The Provincial Court of Luanda sentenced 17 Angolan youth activists to prison sentences ranging from between two to over eight years on Monday for engaging in “preparation of a rebellion and criminal association.” CIVICUS, the global civil society alliance, strongly condemns this latest instance of repression by Angola’s totalitarian state apparatus, headed by president José Eduardo dos Santos since 1979.
The charges against the imprisoned activists stem from their participation in a private gathering to discuss non-violent strategies for civil disobedience, outlined in the book ‘From Dictatorship to Democracy: A Conceptual Framework for Liberation’ written by author Gene Sharp and published in 30 languages around the world. Several of the accused are vocal opponents of the Angolan government’s suppression of democracy.

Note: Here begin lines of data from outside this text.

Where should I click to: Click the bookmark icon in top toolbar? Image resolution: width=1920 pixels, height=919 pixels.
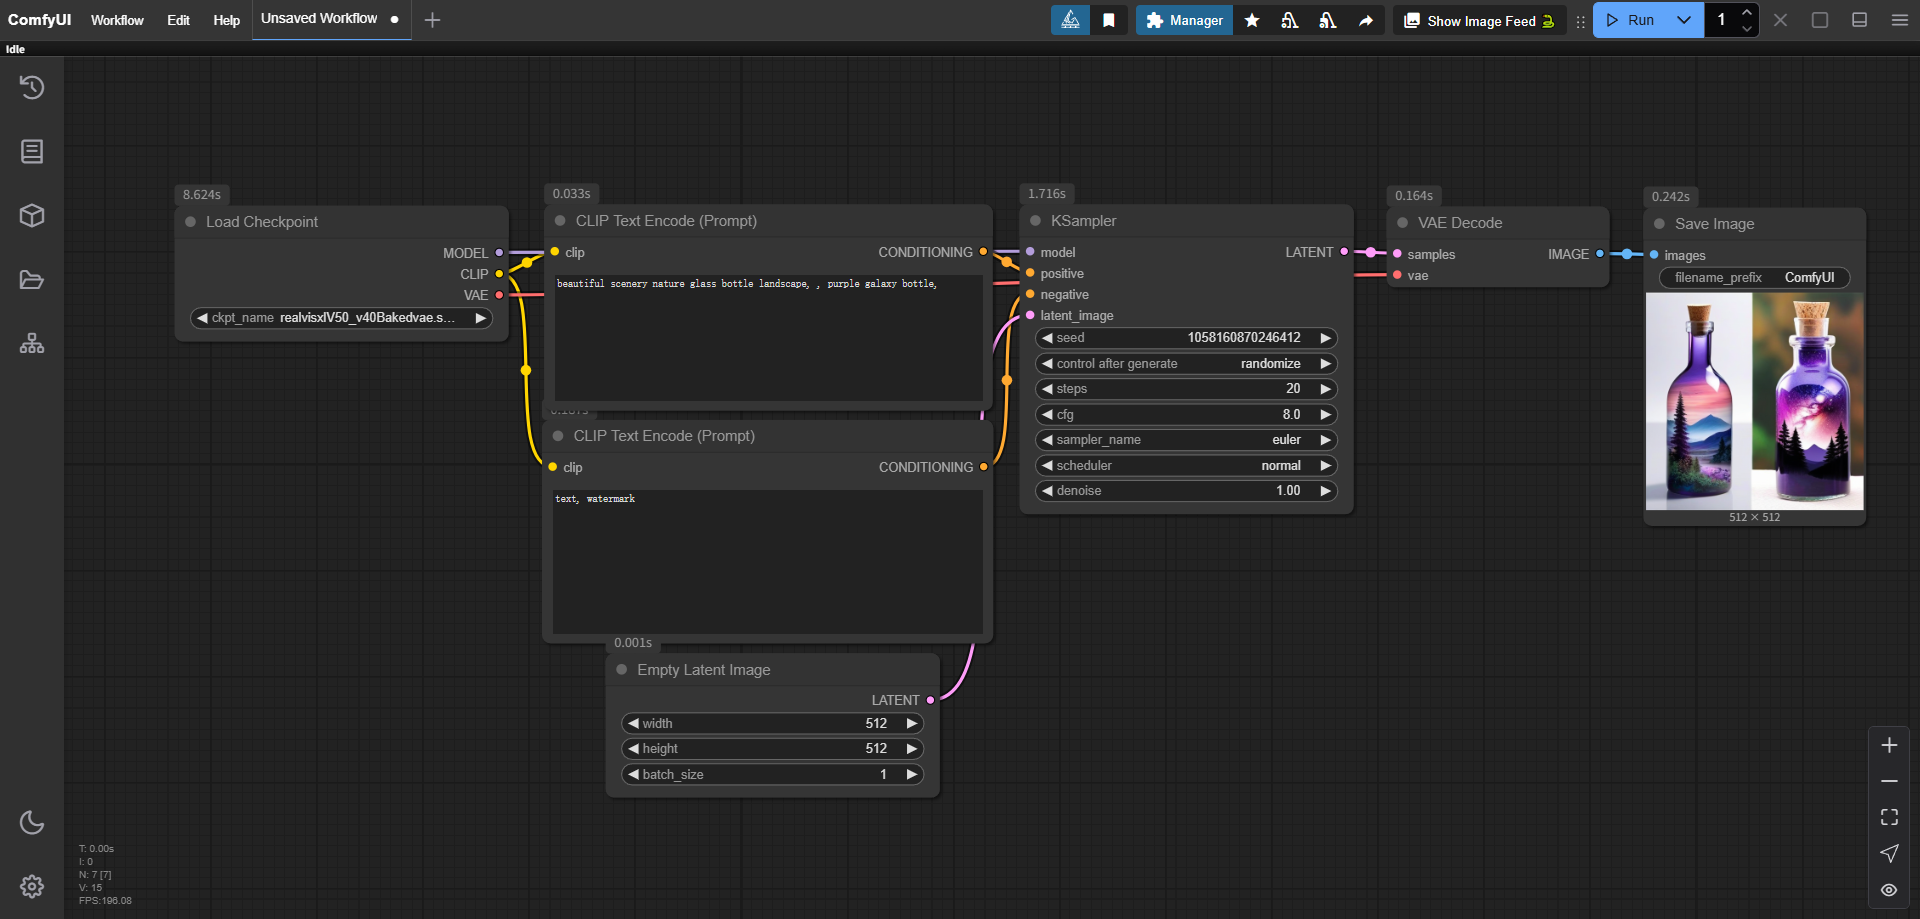click(1109, 20)
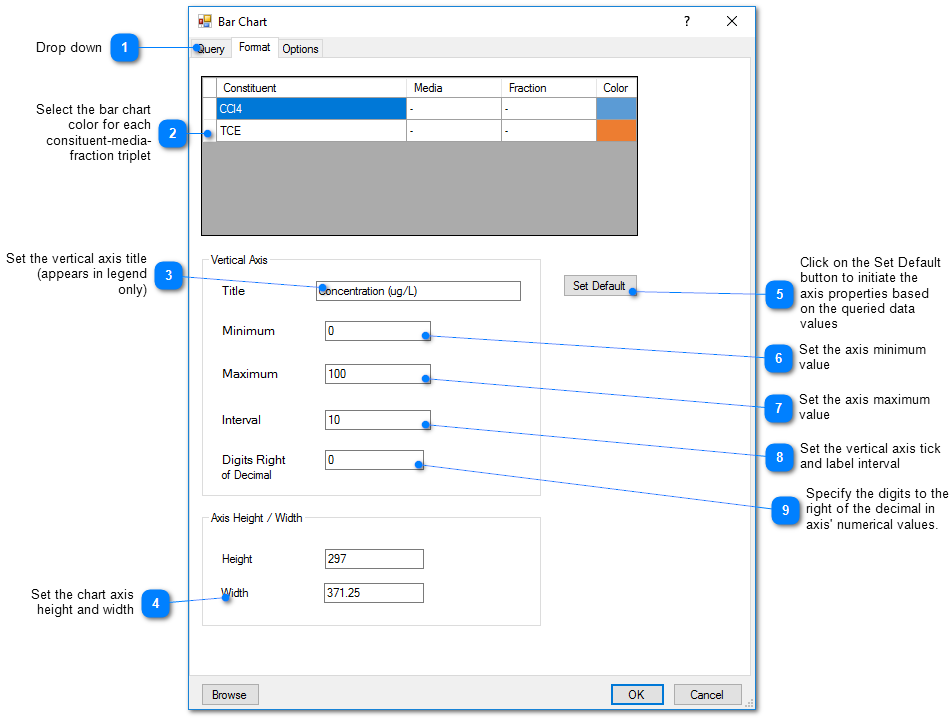Focus the Minimum value field

[x=377, y=331]
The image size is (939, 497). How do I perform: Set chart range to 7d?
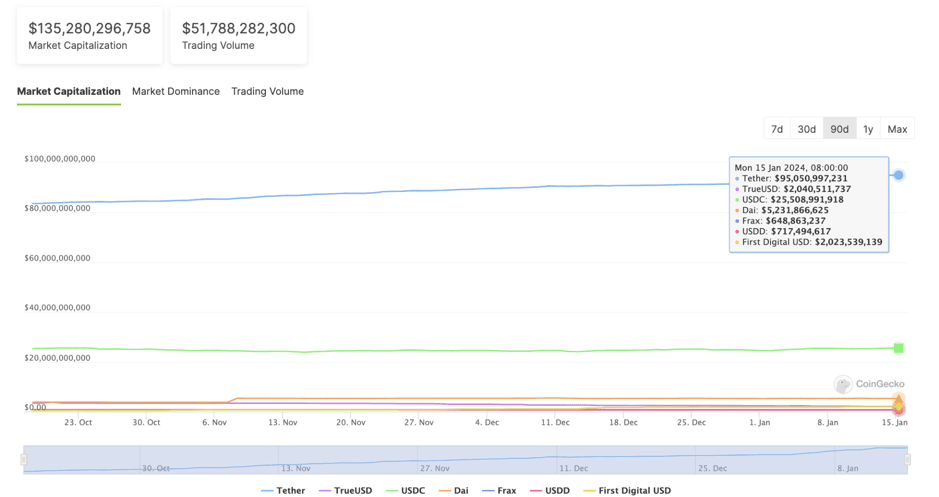777,129
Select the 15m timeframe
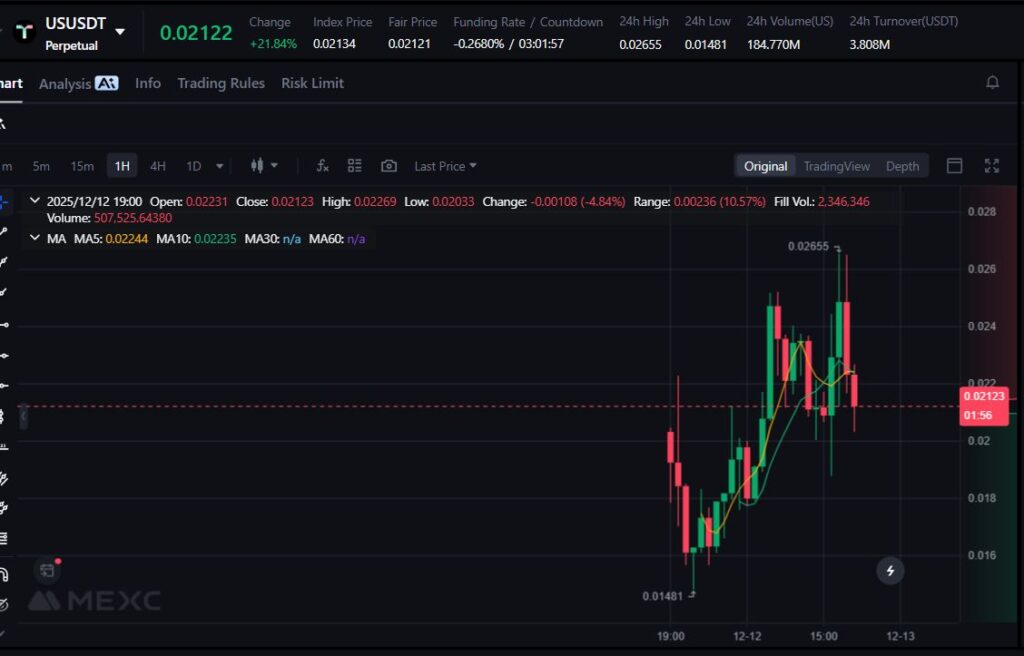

CIVICUS and other civil society groups previously highlighted the spurious nature of charges slapped against the activists in a letter urging South African President Jacob Zuma to engage Angolan authorities on the injustices of this case.
“This sentence is clearly part of the Angolan government’s strategy to silence critical voices that speak out against human rights abuses,” said Ine Van Severen, Policy and Research Analyst at CIVICUS. “Angola is one of the most repressive countries in Southern Africa and is clearly failing in its obligations to the South African Development Community (SADC) and under international law to guarantee the free exercise of democratic rights.”
The heaviest sentence of eight years and six months was handed down to journalist Domingos da Cruz, who the court considered to be the leader of the ‘criminal association.’ He is the author of an unpublished adaptation of Gene Sharp’s work. Well-known Portuguese-Angolan rapper Luaty Beirao was also sentenced to five years and six months in prison.
Although initial charges of conspiracy to mount a coup against Angolan president José Eduardo dos Santos were dropped during the closing statements by the prosecution, additional charges of “criminal association” were added. The trial has been marred by irregularities, with reports of the activists being denied recourse to due legal process, including several delays, solitary confinement, and torture. Fifteen of the 17 activists were held in preventive detention from 20 June to 18 December 2015, and then placed under house arrest.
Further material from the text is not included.